> _Assignment_
Starting at the first line of the data below, repeat each line word for word up to and including the line with "Accepteer alles (180, 1108)".

(Collection entries)
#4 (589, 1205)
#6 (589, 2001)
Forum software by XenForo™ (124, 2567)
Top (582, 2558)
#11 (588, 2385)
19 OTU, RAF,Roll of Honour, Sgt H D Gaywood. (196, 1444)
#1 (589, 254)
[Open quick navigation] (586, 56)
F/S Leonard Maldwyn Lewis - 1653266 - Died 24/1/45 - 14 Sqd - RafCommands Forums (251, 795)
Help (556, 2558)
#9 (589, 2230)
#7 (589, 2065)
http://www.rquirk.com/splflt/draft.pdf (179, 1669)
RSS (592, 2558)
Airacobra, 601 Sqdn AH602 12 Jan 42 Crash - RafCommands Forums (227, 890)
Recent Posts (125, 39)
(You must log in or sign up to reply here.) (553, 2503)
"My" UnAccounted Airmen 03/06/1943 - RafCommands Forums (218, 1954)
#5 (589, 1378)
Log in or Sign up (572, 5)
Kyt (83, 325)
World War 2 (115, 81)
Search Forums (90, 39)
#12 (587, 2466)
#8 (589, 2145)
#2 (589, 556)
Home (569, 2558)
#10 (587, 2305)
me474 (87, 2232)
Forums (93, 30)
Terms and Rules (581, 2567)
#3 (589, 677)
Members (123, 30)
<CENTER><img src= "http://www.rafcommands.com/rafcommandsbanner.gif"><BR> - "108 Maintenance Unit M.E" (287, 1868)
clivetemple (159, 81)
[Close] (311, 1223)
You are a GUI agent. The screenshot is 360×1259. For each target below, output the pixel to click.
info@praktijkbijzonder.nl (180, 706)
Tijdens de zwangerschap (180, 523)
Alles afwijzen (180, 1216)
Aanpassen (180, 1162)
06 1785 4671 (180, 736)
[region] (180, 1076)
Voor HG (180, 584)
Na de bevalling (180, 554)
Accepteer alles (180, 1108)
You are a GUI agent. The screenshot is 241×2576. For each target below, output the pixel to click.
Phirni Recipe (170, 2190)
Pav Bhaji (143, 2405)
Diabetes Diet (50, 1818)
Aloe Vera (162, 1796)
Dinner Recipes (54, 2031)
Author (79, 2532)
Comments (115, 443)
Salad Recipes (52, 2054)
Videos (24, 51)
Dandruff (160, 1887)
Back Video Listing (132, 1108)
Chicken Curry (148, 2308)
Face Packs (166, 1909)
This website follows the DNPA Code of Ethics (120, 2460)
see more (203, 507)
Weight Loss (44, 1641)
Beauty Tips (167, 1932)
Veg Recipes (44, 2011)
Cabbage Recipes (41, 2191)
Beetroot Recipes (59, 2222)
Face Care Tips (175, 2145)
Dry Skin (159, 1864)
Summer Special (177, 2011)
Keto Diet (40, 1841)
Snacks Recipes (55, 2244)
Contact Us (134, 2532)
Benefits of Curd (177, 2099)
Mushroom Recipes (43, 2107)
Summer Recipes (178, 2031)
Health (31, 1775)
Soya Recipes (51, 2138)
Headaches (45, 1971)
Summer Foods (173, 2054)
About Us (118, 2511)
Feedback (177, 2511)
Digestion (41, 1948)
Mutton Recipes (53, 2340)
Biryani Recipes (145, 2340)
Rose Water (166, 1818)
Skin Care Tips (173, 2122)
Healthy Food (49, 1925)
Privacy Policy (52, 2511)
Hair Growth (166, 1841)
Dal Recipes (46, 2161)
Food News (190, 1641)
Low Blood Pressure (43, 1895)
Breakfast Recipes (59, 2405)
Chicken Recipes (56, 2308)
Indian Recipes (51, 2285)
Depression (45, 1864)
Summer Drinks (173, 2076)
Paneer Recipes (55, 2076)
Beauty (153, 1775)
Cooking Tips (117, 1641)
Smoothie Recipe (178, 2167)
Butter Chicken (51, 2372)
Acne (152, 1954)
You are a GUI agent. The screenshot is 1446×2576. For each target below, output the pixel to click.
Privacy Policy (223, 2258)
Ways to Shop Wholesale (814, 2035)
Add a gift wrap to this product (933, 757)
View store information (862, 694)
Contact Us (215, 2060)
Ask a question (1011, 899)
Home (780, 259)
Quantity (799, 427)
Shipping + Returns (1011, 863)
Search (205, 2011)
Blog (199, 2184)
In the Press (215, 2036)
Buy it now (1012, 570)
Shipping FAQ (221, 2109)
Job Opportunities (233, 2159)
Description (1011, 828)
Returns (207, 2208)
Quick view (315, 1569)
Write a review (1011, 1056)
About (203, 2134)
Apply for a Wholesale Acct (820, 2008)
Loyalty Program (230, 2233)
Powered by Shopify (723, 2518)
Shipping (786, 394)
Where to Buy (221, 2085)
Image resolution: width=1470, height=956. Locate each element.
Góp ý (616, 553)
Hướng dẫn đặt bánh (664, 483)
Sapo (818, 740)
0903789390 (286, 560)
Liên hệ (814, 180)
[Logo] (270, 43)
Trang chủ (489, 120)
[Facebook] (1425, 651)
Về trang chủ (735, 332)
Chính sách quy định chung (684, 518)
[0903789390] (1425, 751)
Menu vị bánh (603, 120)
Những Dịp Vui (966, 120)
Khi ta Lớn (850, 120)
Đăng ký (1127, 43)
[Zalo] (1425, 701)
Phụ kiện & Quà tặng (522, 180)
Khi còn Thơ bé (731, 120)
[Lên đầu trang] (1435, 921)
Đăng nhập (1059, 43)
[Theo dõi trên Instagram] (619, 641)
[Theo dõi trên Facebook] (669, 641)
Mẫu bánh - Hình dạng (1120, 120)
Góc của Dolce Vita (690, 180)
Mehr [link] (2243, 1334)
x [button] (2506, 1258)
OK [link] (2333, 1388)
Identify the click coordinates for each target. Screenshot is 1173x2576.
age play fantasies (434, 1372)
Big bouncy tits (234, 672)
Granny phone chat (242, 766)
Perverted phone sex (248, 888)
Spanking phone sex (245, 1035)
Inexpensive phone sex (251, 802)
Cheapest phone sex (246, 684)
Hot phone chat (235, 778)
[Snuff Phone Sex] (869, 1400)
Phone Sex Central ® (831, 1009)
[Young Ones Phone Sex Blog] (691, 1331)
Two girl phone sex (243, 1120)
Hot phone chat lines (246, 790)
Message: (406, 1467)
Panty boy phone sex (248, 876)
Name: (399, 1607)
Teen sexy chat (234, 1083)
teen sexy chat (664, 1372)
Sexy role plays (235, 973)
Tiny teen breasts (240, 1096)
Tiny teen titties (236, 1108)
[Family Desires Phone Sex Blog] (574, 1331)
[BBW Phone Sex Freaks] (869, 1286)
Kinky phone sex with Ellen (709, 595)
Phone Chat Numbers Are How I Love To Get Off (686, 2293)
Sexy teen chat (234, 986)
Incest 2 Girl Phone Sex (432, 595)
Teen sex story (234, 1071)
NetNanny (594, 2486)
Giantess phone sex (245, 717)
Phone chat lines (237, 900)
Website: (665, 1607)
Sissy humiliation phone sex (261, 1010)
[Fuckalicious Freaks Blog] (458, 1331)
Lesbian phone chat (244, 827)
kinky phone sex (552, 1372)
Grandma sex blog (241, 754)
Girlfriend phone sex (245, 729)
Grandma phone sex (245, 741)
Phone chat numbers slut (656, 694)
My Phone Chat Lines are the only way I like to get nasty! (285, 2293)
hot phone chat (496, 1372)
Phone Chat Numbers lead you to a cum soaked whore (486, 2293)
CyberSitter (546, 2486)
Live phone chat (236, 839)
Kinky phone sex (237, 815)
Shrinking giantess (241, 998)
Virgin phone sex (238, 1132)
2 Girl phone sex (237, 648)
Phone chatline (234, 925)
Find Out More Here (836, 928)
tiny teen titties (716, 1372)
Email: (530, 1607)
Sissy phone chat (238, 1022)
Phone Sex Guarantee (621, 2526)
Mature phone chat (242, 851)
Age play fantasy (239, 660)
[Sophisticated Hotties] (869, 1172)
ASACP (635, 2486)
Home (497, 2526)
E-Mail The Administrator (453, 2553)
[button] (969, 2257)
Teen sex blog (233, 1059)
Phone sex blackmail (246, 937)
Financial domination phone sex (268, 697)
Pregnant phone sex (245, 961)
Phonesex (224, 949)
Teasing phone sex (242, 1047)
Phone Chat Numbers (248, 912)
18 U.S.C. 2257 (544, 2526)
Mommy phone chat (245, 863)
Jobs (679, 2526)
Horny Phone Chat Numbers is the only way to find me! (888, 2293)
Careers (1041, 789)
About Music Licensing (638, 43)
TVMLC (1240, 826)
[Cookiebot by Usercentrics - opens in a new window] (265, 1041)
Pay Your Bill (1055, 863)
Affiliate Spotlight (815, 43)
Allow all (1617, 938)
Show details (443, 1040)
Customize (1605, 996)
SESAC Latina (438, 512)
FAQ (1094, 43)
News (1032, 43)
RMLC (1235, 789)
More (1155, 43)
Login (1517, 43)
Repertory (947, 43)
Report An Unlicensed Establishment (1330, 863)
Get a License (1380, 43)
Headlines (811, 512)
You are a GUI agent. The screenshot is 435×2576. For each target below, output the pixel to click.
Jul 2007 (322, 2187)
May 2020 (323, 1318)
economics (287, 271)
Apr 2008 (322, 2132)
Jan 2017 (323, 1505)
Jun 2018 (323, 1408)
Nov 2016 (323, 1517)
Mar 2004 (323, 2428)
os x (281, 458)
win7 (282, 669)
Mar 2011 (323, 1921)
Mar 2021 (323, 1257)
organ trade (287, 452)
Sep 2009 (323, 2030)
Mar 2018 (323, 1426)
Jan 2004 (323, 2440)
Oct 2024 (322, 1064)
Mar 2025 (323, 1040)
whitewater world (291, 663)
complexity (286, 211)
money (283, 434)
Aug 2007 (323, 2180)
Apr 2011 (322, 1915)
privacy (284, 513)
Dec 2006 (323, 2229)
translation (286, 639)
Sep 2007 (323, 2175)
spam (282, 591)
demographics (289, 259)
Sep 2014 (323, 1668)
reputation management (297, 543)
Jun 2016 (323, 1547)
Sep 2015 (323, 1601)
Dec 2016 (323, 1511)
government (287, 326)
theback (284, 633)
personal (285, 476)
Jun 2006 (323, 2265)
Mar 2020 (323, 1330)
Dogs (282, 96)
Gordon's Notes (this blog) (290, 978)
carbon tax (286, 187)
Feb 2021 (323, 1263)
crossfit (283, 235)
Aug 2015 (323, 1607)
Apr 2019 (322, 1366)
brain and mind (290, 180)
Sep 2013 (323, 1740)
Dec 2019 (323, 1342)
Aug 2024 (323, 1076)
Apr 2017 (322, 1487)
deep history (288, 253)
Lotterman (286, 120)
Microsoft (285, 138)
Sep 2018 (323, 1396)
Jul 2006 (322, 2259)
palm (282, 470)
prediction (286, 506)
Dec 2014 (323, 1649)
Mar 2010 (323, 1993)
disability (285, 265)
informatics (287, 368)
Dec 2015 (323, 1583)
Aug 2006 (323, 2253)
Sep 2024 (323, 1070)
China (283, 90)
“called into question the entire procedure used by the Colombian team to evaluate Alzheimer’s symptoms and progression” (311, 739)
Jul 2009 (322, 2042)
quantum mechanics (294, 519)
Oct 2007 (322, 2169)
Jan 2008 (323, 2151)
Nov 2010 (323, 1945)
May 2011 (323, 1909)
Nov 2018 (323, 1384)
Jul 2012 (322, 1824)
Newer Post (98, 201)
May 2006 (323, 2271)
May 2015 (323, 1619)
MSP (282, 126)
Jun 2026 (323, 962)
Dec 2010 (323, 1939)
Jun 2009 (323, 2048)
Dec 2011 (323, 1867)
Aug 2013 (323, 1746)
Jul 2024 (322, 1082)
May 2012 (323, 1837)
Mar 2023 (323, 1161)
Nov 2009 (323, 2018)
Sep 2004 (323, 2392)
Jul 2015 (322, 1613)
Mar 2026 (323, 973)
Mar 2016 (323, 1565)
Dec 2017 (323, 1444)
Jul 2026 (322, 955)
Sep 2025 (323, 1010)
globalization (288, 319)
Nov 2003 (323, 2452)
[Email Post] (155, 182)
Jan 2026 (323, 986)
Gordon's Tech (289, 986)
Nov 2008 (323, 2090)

> _Exercise output_
#4 (589, 1205)
#6 (589, 2001)
Forum software by XenForo™ (124, 2567)
Top (582, 2558)
#11 (588, 2385)
19 OTU, RAF,Roll of Honour, Sgt H D Gaywood. (196, 1444)
#1 (589, 254)
[Open quick navigation] (586, 56)
F/S Leonard Maldwyn Lewis - 1653266 - Died 24/1/45 - 14 Sqd - RafCommands Forums (251, 795)
Help (556, 2558)
#9 (589, 2230)
#7 (589, 2065)
http://www.rquirk.com/splflt/draft.pdf (179, 1669)
RSS (592, 2558)
Airacobra, 601 Sqdn AH602 12 Jan 42 Crash - RafCommands Forums (227, 890)
Recent Posts (125, 39)
(You must log in or sign up to reply here.) (553, 2503)
"My" UnAccounted Airmen 03/06/1943 - RafCommands Forums (218, 1954)
#5 (589, 1378)
Log in or Sign up (572, 5)
Kyt (83, 325)
World War 2 (115, 81)
Search Forums (90, 39)
#12 (587, 2466)
#8 (589, 2145)
#2 (589, 556)
Home (569, 2558)
#10 (587, 2305)
me474 (87, 2232)
Forums (93, 30)
Terms and Rules (581, 2567)
#3 (589, 677)
Members (123, 30)
<CENTER><img src= "http://www.rafcommands.com/rafcommandsbanner.gif"><BR> - "108 Maintenance Unit M.E" (287, 1868)
clivetemple (159, 81)
[Close] (311, 1223)
You are a GUI agent. The screenshot is 360×1259. For each target below, output the pixel to click.
info@praktijkbijzonder.nl (180, 706)
Tijdens de zwangerschap (180, 523)
Alles afwijzen (180, 1216)
Aanpassen (180, 1162)
06 1785 4671 (180, 736)
[region] (180, 1076)
Voor HG (180, 584)
Na de bevalling (180, 554)
Accepteer alles (180, 1108)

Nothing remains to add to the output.